Prediction requires a model of some sort. It need not be completely accurate, or how you imagine it. But to performantly make predictions, you must model your data in some way.

The important bit here is that the current paradigm doesn't just stop at that. Here, the predictor is learning to predict.

We have some optimizer that is tirelessly working to reduce loss. But what does a reduction in loss of internet skill data distribution mean?

It means better and better models of the data set. Every single time a language model fails a prediction, it's a signal to the optimizer that the current model is incomplete, insufficient in some way, work needs to be done, and work will be done, bit by bit. The models in a LLM at any point in time, A, is different from the models at any point in time, B during the training process but it's not a random difference. It's a difference that trends in the direction of a more robust worldview of the data.

This is why language model don't bottleneck on some arbitrary competence level humans like to shoe-horn it on.

There is a projection of the world in text. Text is the world and the language model is very much interacting with it.

The optimizer may be dumb but this restructuring of neurons to better represent the world as seen in the text is absolutely happening.

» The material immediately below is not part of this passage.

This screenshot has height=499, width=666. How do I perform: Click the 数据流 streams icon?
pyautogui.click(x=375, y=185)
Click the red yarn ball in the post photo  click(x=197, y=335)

thomastjeffery · on Nov 16, 2023

> >LLMs do not use logic at all. The logic of invalidation is missing.

> This is a fascinating idea that i see that just doesn't square with reality. In fact, this is all they do. What do you imagine training to be ?

I could have been more clear, but I didn't want to write a novel. The ambiguity here is what they invalidate: memory reconstructions, not logical assertions.

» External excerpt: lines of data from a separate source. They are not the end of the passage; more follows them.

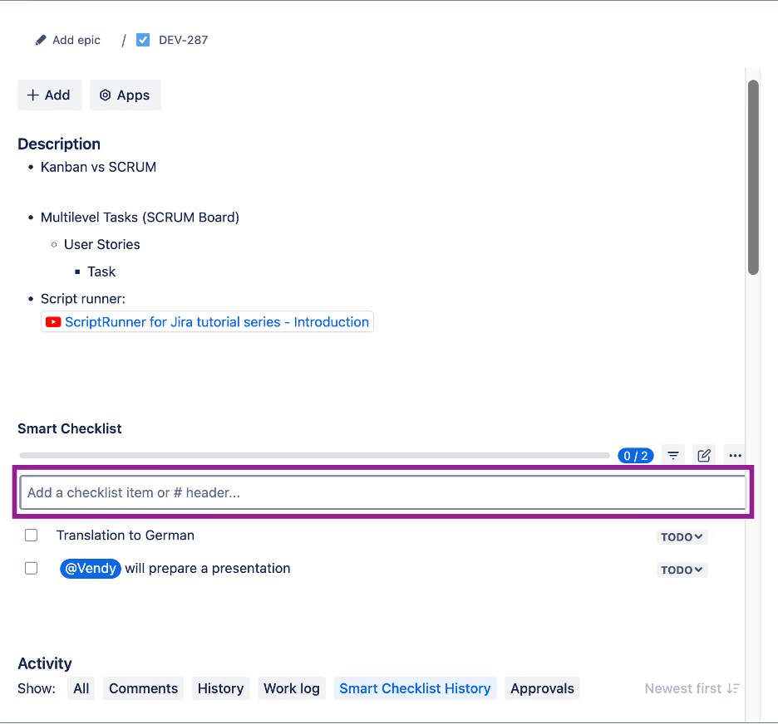Viewport: 778px width, 724px height.
Task: Change sort order via Newest first dropdown
Action: (692, 688)
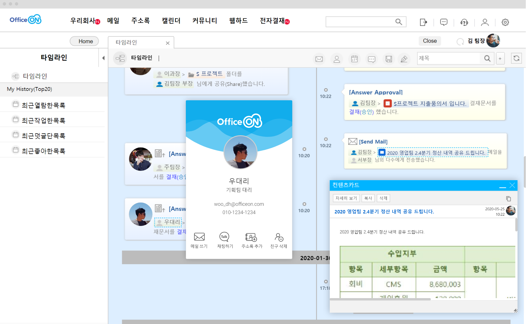Image resolution: width=528 pixels, height=324 pixels.
Task: Click the headset support icon in header
Action: point(464,22)
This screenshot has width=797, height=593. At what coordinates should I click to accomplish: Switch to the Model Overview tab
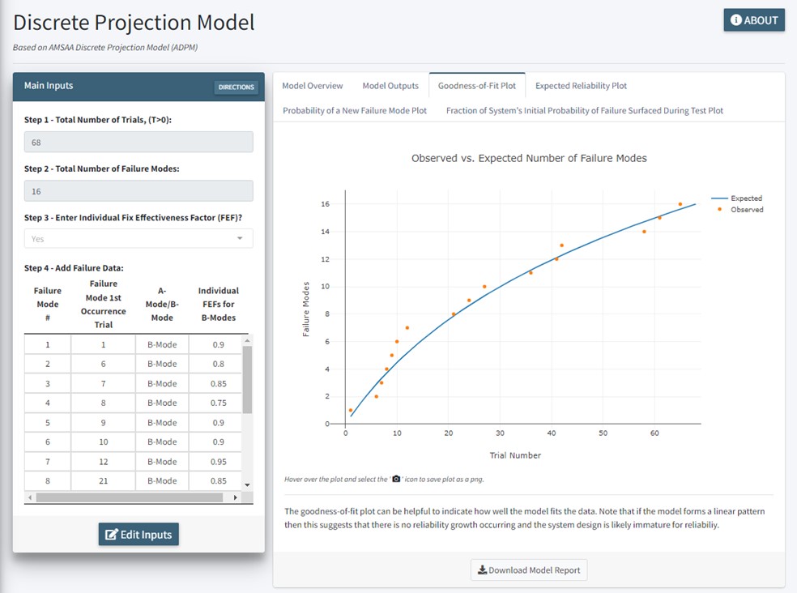coord(313,86)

An LLM can't tell the difference between fact and fiction, because it can't apply logic.

Better memory will never suddenly spawn itself the feature to think objectively about that memory. LLMs improve, yes, but they didn't start as a poor-quality equivalent to human thought. They started out as a poor quality equivalent to human memory.

> There is a projection of the world in text. Text is the world and the language model is very much interacting with it.

The language model becomes that world. It does not inhabit it. It does not explore. It does not think, it only knows.

og_kalu · on Nov 16, 2023

>An LLM can't tell the difference between fact and fiction, because it can't apply logic.

Not true. They can differentiate it just fine. Of course being able to tell the difference and being incentivized to communicate it are 2 different things.

GPT-4 logits calibration pre RLHF - https://imgur.com/a/3gYel9r

Just Ask for Calibration: Strategies for Eliciting Calibrated Confidence Scores from Language Models Fine-Tuned with Human Feedback - https://arxiv.org/abs/2305.14975

Teaching Models to Express Their Uncertainty in Words - https://arxiv.org/abs/2205.14334

Language Models (Mostly) Know What They Know - https://arxiv.org/abs/2207.05221

The Geometry of Truth: Emergent Linear Structure in Large Language Model Representations of True/False Datasets - https://arxiv.org/abs/2310.06824

thomastjeffery · on Nov 16, 2023

> Not true. They can differentiate it just fine.

I'm not convinced. I think the reality has been lost in its presentation.

It's always a human who makes the assertion of truthiness. The LLM does not make determinations or assertions: it only remembers them.

When we "train" an LLM, we structure it along our intentions. It never restructures itself. It never acts.